Foi publicado no Diário Oficial da União desta segunda-feira, 24, a resposta da Consulta nº 0.00.000.001748/2013-52, realizada pelo Procurador Geral do Ministério Publico do Estado do Rio de Janeiro, Marfan Martins, sobre a incidência do disposto no art. 21, parágrafo único, da Lei de Responsabilidade Fiscal – LRF. A Consulta questionava se a previsão legal abrangeria os ministérios públicos.

O art. 21 da LRF prevê que “é nulo de pleno direito o ato de que resulte aumento da despesa com pessoal expedido nos cento e oitenta dias anteriores ao final do mandato do titular”.

O Conselho afirmou haver necessidade de interpretação sistemática e teleológica da norma no sentido de que a limitação temporal para aumento de despesa com pessoal abranja os Ministérios Públicos, como todo e qualquer ente público mencionado no art. 20 da Lei de Responsabilidade Fiscal. Segundo o órgão, todas as limitações e interpretações da LRF são idênticas para todo e qualquer dos entes nela referidos – e a menção ao Ministério Público é expressa – sob pena de desigualar os iguais.
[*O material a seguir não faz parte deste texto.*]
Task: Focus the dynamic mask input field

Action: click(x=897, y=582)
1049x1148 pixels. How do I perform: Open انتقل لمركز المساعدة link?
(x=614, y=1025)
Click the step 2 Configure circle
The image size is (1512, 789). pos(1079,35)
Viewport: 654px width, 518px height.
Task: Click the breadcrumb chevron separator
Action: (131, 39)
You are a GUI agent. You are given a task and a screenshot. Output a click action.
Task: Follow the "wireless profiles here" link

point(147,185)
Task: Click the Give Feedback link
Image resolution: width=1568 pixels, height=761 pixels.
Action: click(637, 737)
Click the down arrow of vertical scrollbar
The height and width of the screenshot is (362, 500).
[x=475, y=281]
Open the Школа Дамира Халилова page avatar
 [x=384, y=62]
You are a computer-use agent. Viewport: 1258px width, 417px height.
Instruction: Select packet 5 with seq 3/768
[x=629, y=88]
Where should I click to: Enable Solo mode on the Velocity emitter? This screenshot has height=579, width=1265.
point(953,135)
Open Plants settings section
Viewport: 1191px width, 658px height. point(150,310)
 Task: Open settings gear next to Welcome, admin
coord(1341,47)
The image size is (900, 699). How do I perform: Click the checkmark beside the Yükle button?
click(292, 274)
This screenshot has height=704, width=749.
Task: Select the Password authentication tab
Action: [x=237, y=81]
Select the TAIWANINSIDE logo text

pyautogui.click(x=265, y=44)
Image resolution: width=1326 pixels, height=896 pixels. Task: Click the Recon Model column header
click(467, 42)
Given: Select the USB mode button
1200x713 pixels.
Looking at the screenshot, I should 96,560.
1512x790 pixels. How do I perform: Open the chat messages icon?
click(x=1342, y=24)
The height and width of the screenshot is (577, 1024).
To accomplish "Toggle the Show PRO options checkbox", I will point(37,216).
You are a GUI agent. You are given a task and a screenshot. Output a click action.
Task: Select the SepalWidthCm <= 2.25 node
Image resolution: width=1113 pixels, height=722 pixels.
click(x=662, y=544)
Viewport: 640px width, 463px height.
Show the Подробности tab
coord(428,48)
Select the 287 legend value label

Ainda de acordo com o CNMP, o dispositivo da LRF protege a administração pública porque impede que o administrador, em término de mandato, inviabilize a administração que o sucederá. E havendo, como de fato há, sucessão de administração no comando do Ministério Público este regramento também deve ser aplicado.

Comentários do CAB: Todo ato que provocar aumento da despesa com pessoal e que seja expedido nos 180 dias anteriores ao final do mandato de titular de Poder ou órgão nascerá nulo de pleno direito, com base na Lei de Responsabilidade fiscal.

A fim de evitar que a nova gestão sofra com restrição de gastos é necessário, nas contratações que perpassem o exercício financeiro de final de mandato, planejar para que se possa manter as continuidades dos contratos com o financeiro do exercício anterior por meio de inscrição em resto a pagar processado e não processado.